* Start PASSAGE PROVIDED *
According to the company, currently both Veitsiluoto (Kemi) and Kvarnsveden mills are loss-making, and "their profitability is expected to remain unsatisfactory also going forward."

Stora Enso's President and CEO Annica Bresky says: "Unfortunately, in the rapidly declining paper market, we need to adjust our production capacity to improve the competitiveness of our total paper business. This sadly means the closure of unprofitable assets. As communicated last year, we have reviewed our strategy and are shaping our business for accelerated growth and value. We are focusing on packaging, building solutions and biomaterials innovations, where we see strong growth potential."

The head of the Stora Enso Paper Division, Kati ter Horst, explains that the company has "examined several options" in an attempt to improve the financial situation for Veitsiluoto and Kvarnsveden mills. "However, none of these options have proved feasible in ensuring a cost-competitive future for the mills."

The Kvarnsveden paper mill. Photo: Stora Enso.

The Kvarnsveden paper mill, in Borlänge (Sweden). Photo: Stora Enso.
* End PASSAGE PROVIDED *
* Start INFORMATION PROVIDED *
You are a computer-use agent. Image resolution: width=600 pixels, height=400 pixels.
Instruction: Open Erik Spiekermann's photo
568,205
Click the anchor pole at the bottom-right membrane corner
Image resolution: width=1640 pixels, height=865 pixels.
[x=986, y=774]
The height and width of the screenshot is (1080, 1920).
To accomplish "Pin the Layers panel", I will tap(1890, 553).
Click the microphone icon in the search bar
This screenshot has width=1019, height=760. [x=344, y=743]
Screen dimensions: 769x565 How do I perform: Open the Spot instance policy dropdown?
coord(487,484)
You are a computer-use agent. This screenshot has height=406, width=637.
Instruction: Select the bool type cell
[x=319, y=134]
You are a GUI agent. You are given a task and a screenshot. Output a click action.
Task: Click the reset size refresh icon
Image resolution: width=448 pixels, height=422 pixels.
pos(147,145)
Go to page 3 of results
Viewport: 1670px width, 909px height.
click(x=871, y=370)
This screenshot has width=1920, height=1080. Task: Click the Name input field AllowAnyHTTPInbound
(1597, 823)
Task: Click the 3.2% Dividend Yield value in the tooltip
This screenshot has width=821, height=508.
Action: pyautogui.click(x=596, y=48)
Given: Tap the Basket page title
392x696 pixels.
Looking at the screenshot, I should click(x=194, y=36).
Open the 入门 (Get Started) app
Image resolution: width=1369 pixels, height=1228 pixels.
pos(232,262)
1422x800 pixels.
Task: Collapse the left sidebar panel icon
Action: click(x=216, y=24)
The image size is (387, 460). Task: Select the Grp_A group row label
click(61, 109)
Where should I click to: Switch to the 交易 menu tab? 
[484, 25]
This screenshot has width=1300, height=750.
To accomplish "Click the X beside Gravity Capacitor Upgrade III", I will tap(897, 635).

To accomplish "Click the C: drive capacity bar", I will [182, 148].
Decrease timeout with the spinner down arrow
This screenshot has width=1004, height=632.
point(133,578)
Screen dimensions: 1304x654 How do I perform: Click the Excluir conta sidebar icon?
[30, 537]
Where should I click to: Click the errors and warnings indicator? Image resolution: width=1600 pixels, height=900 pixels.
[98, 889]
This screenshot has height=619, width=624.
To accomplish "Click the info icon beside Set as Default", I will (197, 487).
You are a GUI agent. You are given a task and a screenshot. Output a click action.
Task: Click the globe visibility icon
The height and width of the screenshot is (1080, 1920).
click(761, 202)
* End INFORMATION PROVIDED *
▸ EXERCISE REQUIREMENTS:
1 > In the Stora Enso passage, print the words starting at "Stora Enso's President" and ending at "mill. Photo: Stora Enso.".
2 > According to the Stora Enso passage, which business areas is the company focusing on?
3 > Where is the Kvarnsveden paper mill, according to the Stora Enso passage?

▸ ANSWERS IN ORDER:
1 >
Stora Enso's President and CEO Annica Bresky says: "Unfortunately, in the rapidly declining paper market, we need to adjust our production capacity to improve the competitiveness of our total paper business. This sadly means the closure of unprofitable assets. As communicated last year, we have reviewed our strategy and are shaping our business for accelerated growth and value. We are focusing on packaging, building solutions and biomaterials innovations, where we see strong growth potential."

The head of the Stora Enso Paper Division, Kati ter Horst, explains that the company has "examined several options" in an attempt to improve the financial situation for Veitsiluoto and Kvarnsveden mills. "However, none of these options have proved feasible in ensuring a cost-competitive future for the mills."

The Kvarnsveden paper mill. Photo: Stora Enso.

2 > Packaging, building solutions, and biomaterials innovations.

3 > In Borlänge, Sweden.